SonicWall Out Of Bounds Write DoS

We discussed this vulnerability during Episode 204 on 11 April 2023

A fun bug, likely stemming from misunderstanding the return value from an snprintf call. Unfortunately (for us, good for security) only seems to be useful for a denial of service attack.

The httpServer function has a few cases where it seems to work as a sort of reverse proxy, reading in part of the request and crafting a new request that it’ll presumable send on. This happens when a request path becimes with /stats/ or /Security_Services/.

In these cases, it has a 1024 byte buffer, calls snprintf to write the HTTP verb (method) and request path to the buffer. It takes note of the return value and subtracts it from 1024 to track how many more bytes it can still write to the buffer. Then calls snprintf again to write the HTTP version string. This may have worked when using sprintf and sized format specifiers like %1024s because sprintf returns the number of bytes written to the buffer. However, snprintf is a bit more tricky, it’ll return the number of bytes written assuming it had space to write everything.
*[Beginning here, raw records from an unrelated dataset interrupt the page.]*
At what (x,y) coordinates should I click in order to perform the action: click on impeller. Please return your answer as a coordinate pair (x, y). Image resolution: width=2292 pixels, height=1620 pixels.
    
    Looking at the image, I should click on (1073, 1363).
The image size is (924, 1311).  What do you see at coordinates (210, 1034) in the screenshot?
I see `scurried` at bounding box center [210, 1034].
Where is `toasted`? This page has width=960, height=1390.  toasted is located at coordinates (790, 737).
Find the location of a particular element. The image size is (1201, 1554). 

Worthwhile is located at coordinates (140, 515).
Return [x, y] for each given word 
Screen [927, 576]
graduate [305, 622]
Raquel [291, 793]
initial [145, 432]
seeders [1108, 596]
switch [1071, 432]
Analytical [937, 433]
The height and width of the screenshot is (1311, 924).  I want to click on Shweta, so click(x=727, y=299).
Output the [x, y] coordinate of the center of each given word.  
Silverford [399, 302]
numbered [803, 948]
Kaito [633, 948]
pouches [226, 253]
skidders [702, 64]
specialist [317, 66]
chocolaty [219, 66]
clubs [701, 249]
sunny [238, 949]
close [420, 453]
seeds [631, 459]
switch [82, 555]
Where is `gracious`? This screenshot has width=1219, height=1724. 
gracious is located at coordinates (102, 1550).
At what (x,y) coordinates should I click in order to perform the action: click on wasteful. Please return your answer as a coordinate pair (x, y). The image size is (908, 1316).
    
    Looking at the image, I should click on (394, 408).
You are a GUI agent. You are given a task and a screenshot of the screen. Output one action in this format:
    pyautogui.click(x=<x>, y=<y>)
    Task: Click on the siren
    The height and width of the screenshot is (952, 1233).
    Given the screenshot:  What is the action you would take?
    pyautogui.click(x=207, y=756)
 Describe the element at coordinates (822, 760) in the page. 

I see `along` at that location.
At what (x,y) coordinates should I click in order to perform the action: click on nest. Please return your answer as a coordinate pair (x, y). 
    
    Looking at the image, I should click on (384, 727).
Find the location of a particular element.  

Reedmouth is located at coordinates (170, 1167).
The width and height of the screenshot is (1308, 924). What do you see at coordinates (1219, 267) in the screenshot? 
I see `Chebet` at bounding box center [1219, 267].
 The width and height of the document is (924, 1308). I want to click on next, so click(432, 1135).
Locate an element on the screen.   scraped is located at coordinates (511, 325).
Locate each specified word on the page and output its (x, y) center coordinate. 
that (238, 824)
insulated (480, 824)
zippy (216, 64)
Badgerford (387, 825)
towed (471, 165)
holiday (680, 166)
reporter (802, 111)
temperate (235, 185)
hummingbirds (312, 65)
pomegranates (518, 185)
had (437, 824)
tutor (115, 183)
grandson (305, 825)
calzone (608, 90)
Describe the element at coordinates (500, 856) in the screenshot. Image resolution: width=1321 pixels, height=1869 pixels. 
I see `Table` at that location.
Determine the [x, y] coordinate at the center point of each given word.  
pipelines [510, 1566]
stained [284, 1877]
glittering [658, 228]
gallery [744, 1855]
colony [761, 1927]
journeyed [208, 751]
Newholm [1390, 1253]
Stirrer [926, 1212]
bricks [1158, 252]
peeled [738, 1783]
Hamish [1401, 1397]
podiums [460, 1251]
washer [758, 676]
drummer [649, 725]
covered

So if it didn’t have space, it still returns the number of bytes it would have written. This might seem a bit weird but using snprintf with a 0 byte buffer is a common trick to find out how much space you need to allocate for a dynamic string.

Because snprintf isn’t necessarily returning how many bytes were written it can actually return a value larger than the given limit of the buffer, so after the first snprintf call when it adjusts the reamining buffer size, by subtracting what was written, that value can wrap negative resulting in the second snprintf call being calls with overly permissive bounds and an attacker can write well out of bounds on the stack. With canaries in play, and no other interesting data it seems most likely that this can only cause a crash.